The IMX472-AAJK measures 21.77mm diagonally and features a total of 22.93M pixels, with 21.46M effective pixels and 20.89M active pixels. The sensor features a 27dB Programmable Gain Amplifier (PGA) circuit and 12-bit A/D converter with a 14 lane (8 lane + 6 lane) Scalable Low-Voltage Signaling with Embedded Clock (SLVS-EC) interface. This all adds up to the sensor being able to readout 12-bit images up to 20.89M pixels at just over 120 frames per second (fps) and 10-bit images at just over 158 fps.
|A full breakdown of the readout speeds at various resolutions and bit-depths.|
What this means is the sensor should be able to offer full-width oversampled 4K video at up to 120 fps with full dynamic range. It also means it could boost Panasonic’s Depth From Defocus (DFD) autofocus performance, should this sensor be used by Panasonic in a future GH-series camera system.
This specific version of this sensor also appears to have readout modes specifically designed for phase-detection autofocus systems. That doesn’t necessarily mean we’ll see that in any forthcoming Panasonic cameras, but OM Digital Solutions, on the other hand, could have something up their proverbial sleeves.

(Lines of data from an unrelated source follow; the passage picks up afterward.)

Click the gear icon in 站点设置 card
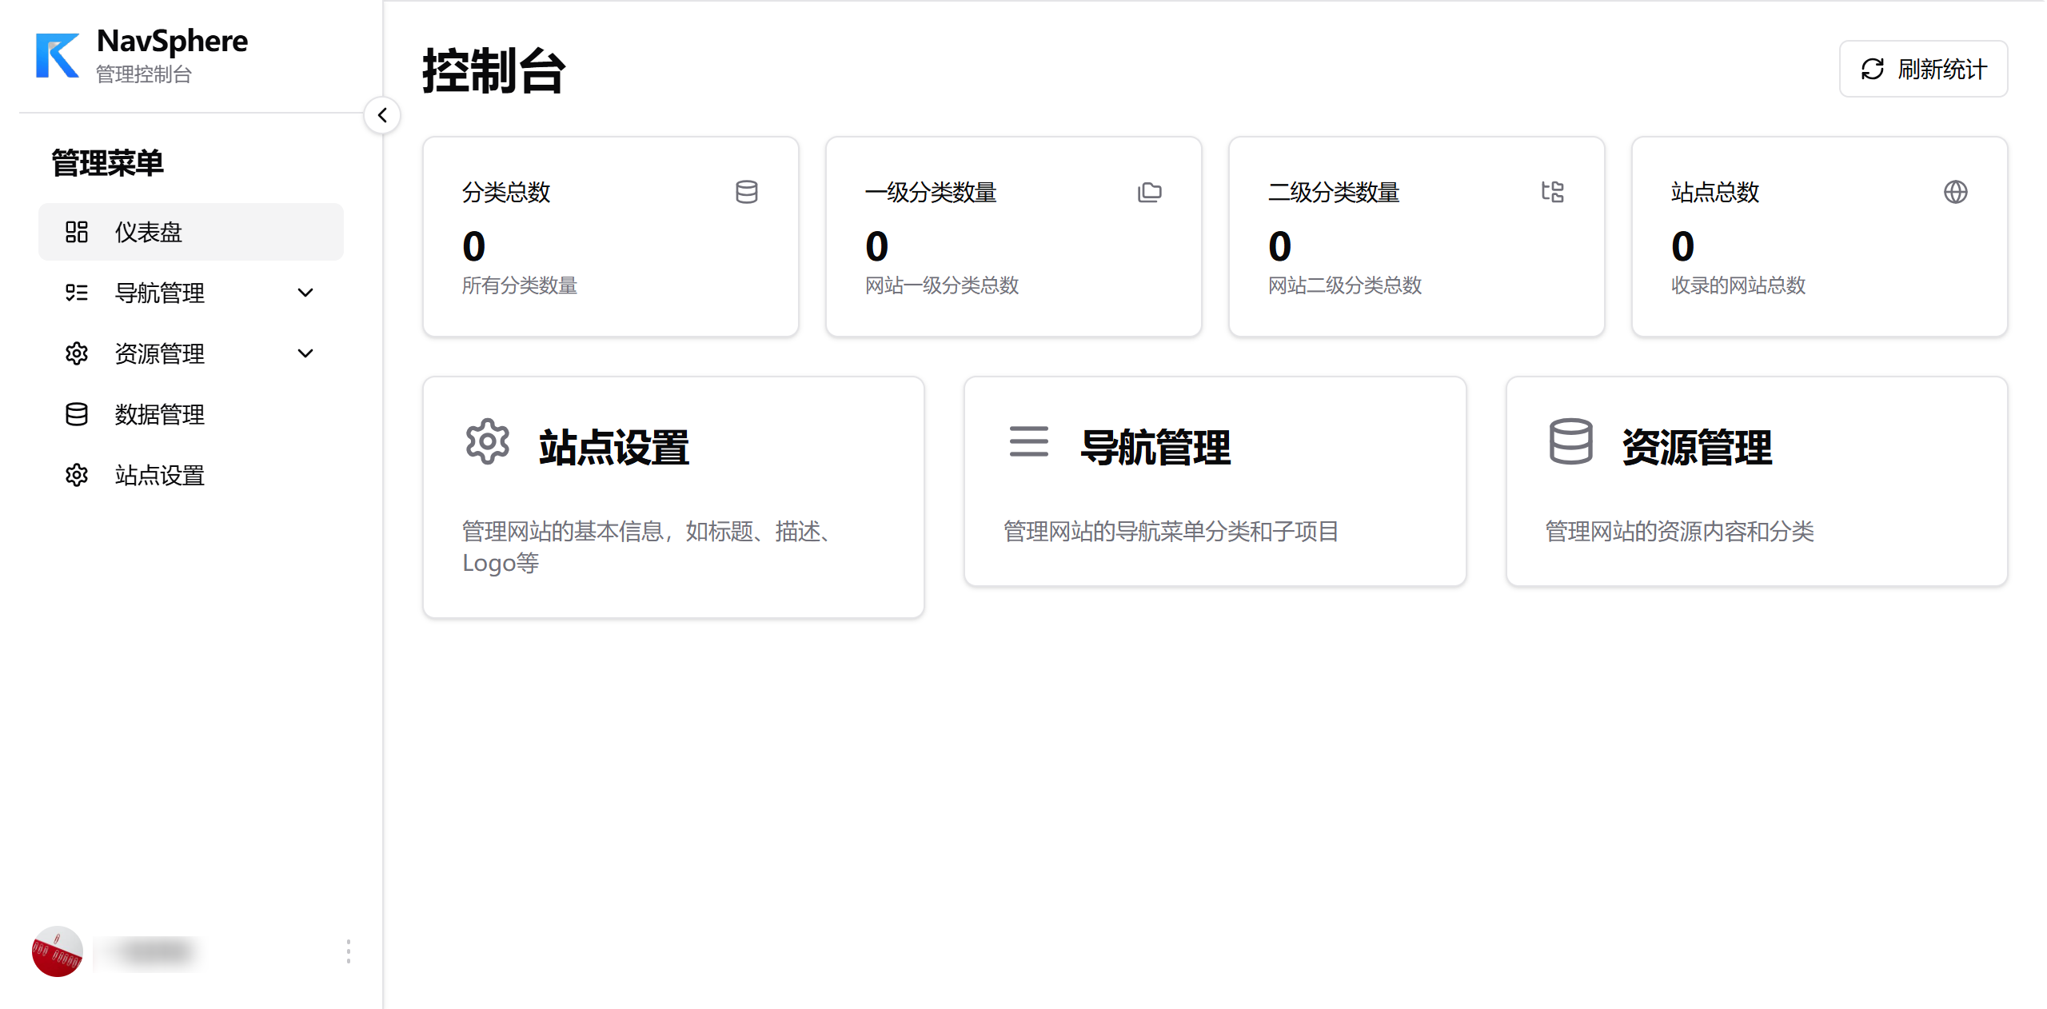click(x=487, y=441)
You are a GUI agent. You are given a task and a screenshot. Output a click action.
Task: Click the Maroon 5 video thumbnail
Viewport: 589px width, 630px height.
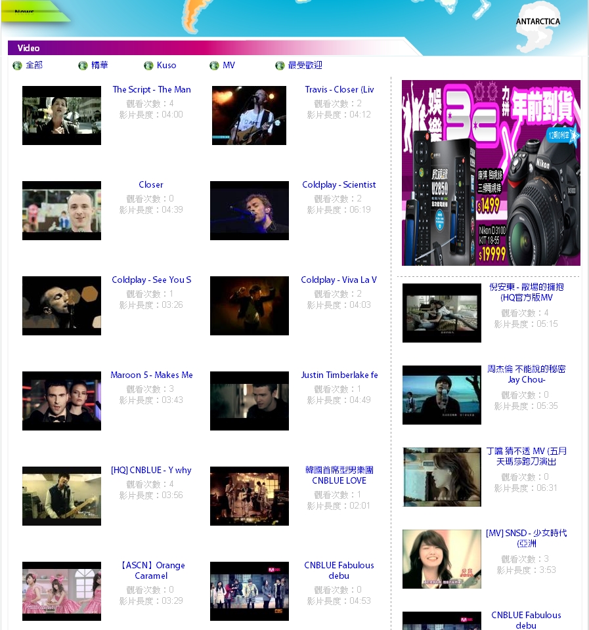click(x=62, y=401)
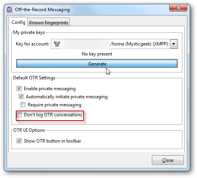Enable Require private messaging checkbox
This screenshot has height=178, width=197.
[x=23, y=105]
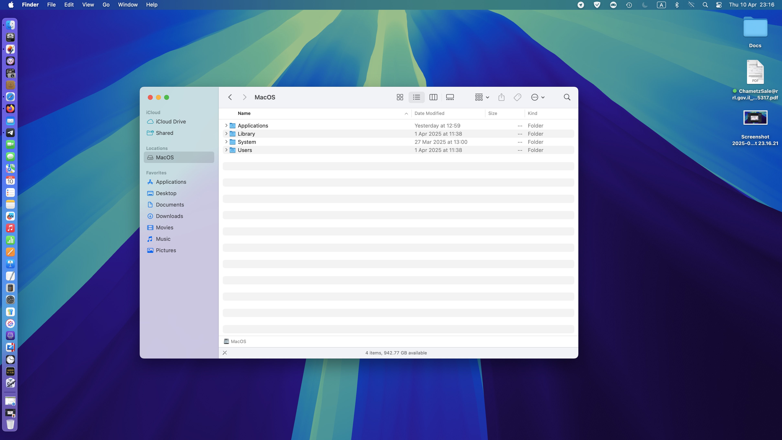Open the Go menu
Image resolution: width=782 pixels, height=440 pixels.
106,5
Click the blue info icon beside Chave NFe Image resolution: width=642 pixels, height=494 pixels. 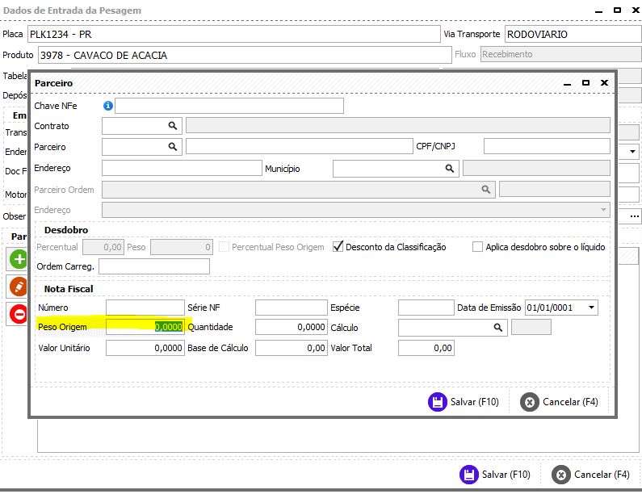point(107,106)
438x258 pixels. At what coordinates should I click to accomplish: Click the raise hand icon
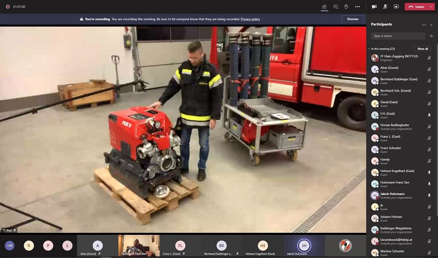point(346,7)
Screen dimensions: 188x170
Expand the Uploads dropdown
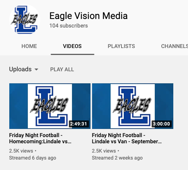point(24,69)
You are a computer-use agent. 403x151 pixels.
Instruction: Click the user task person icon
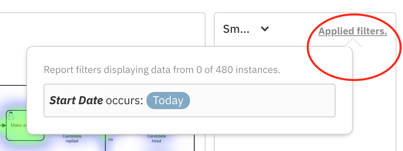(11, 116)
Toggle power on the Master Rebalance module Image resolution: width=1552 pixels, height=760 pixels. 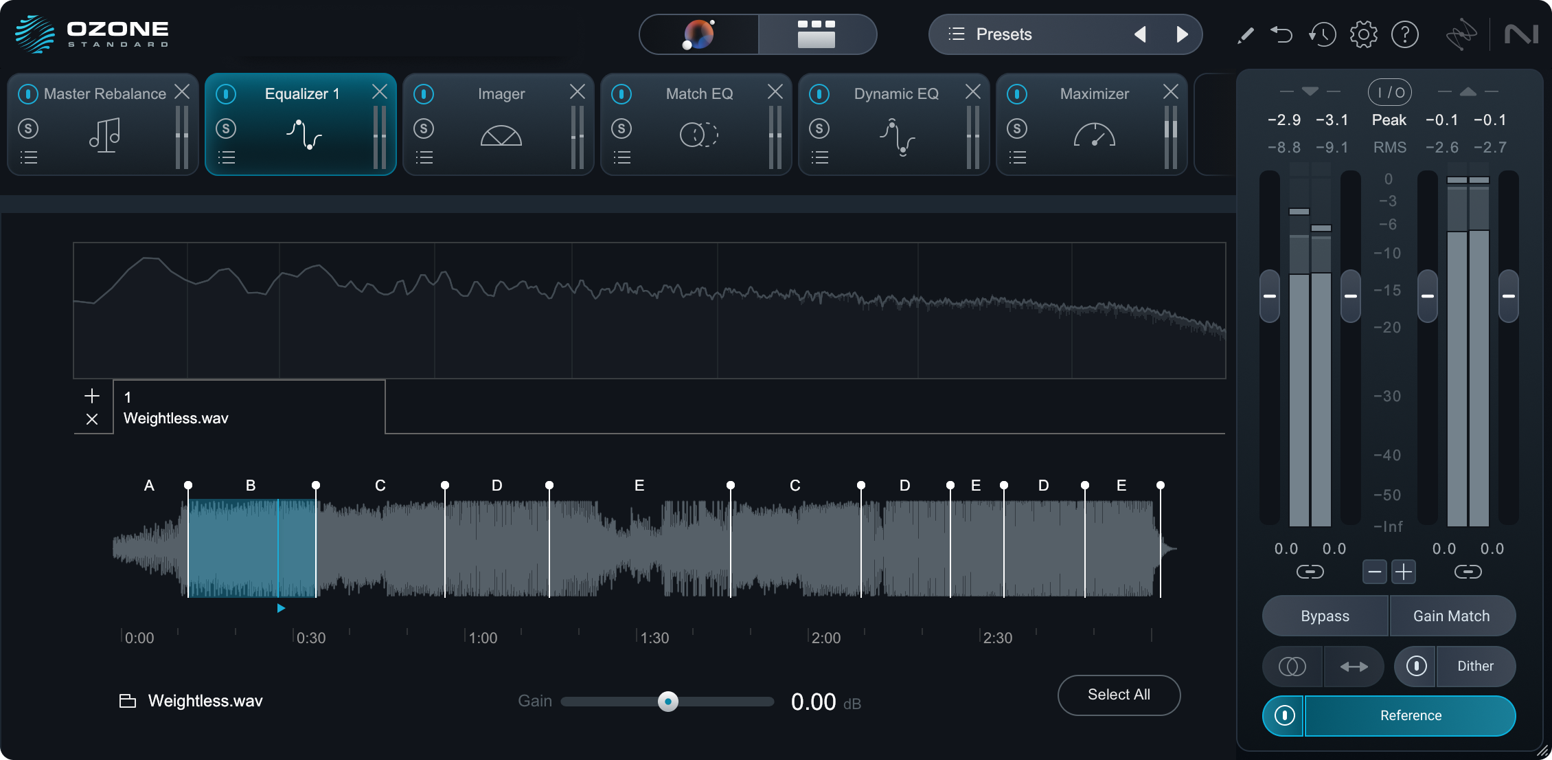coord(27,93)
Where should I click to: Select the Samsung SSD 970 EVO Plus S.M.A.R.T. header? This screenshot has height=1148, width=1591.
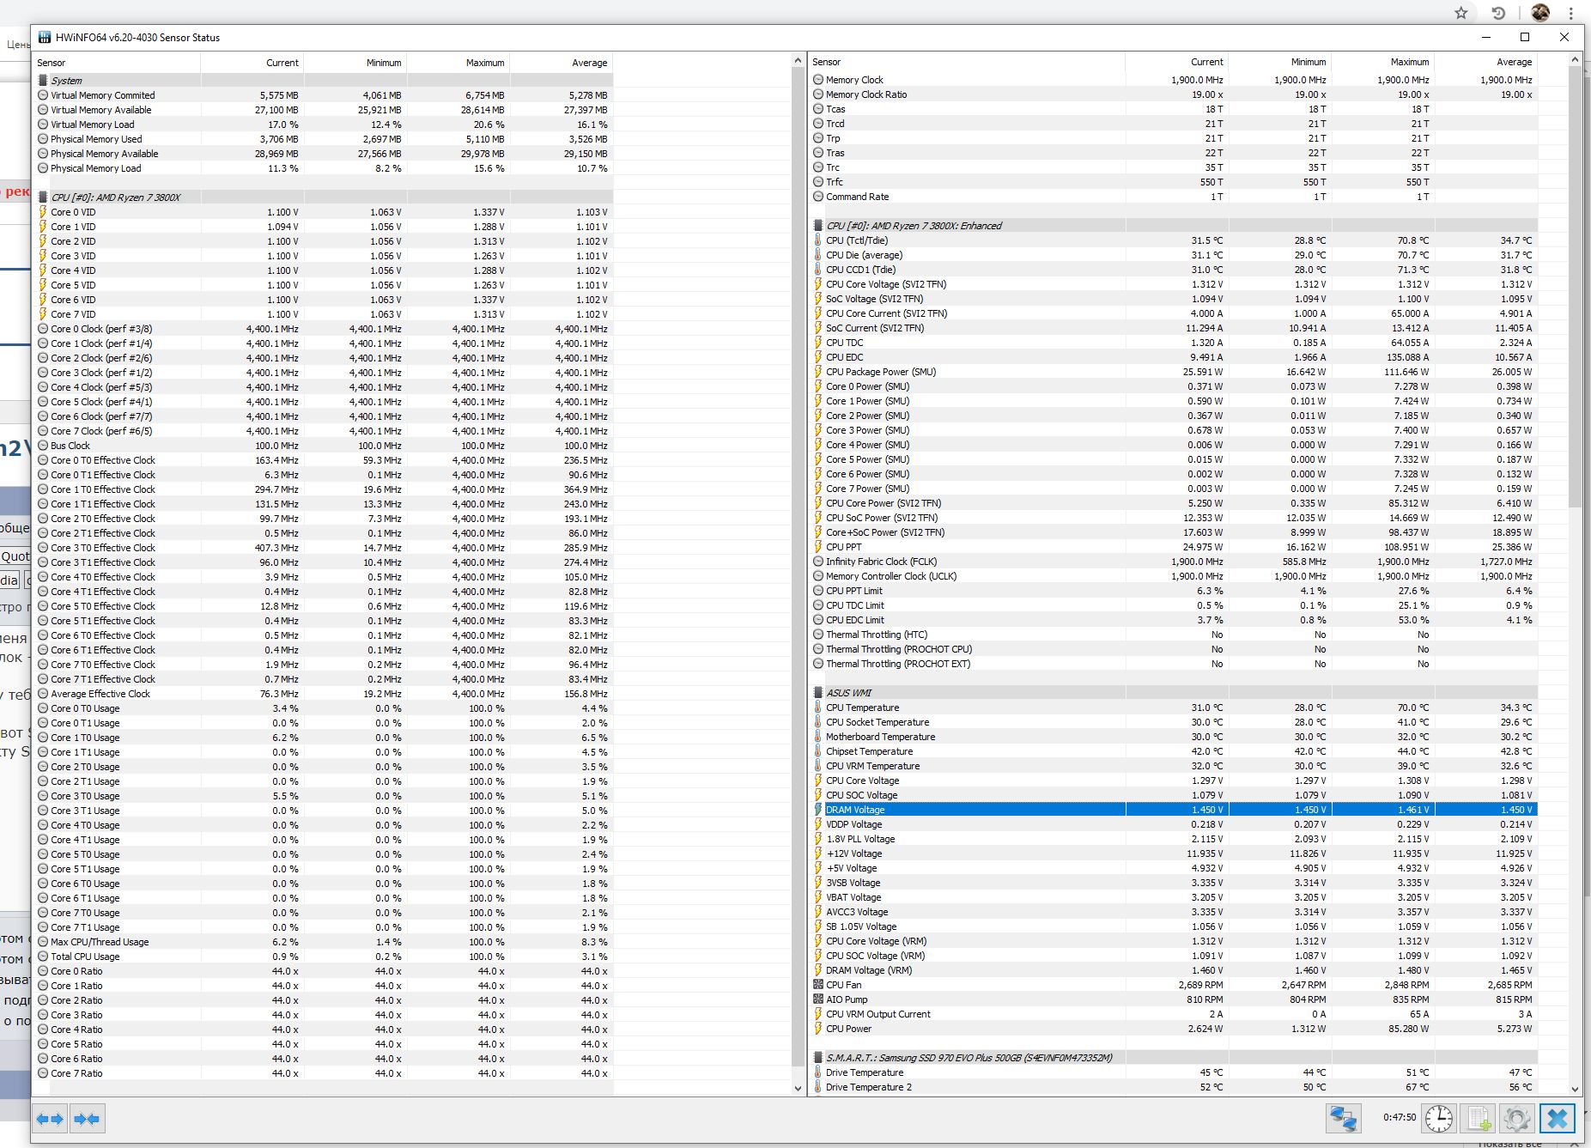tap(969, 1058)
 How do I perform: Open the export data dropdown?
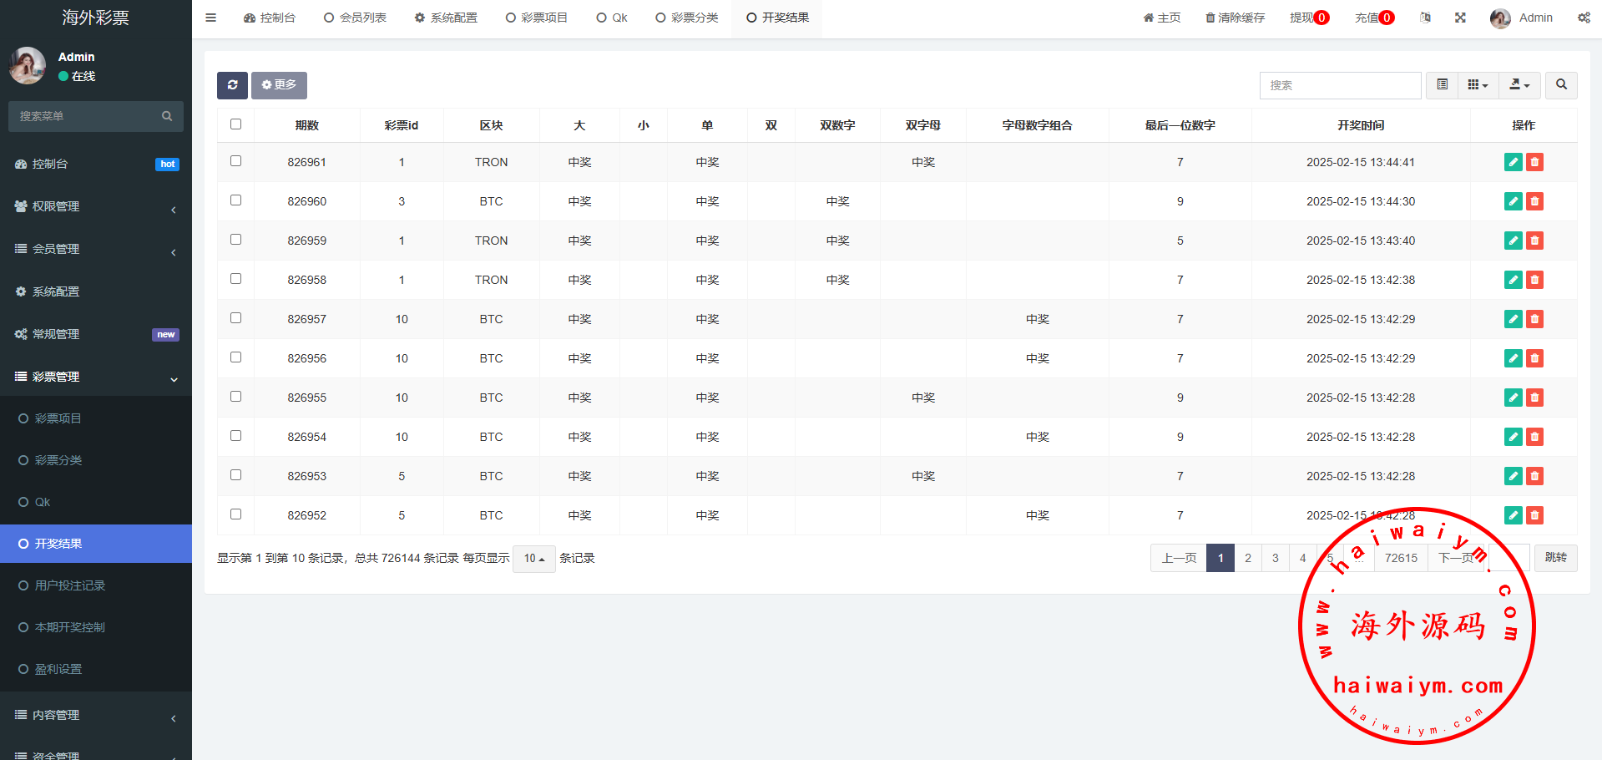coord(1519,85)
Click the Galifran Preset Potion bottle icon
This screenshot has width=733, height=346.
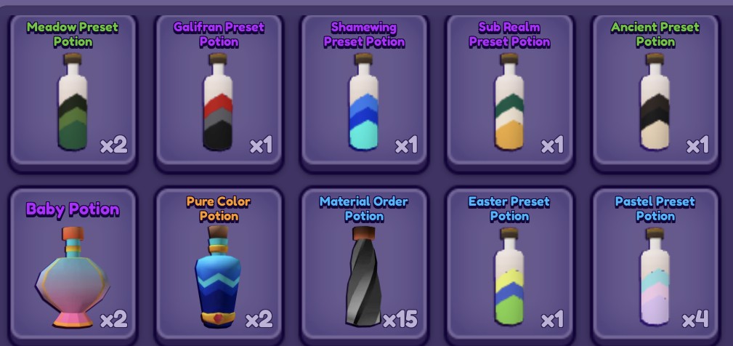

The product information sheet shows the ‘AAJK’ variant is a Quad Bayer sensor, but it’s not out of the realm of possibilities for a conventional Bayer version to be available for camera manufacturers as well. For instance, the specs of the Quad Bayer IMX299CJK line up extremely well with those of the conventional Bayer sensor used in Panasonic’s GH5S.
Sony Semiconductor Solutions doesn’t specify when this particular sensor will be available to camera manufacturers in the product information sheet, but historically speaking, if it’s on the Sony Semiconductor Solutions website, it’s likely already available to customers.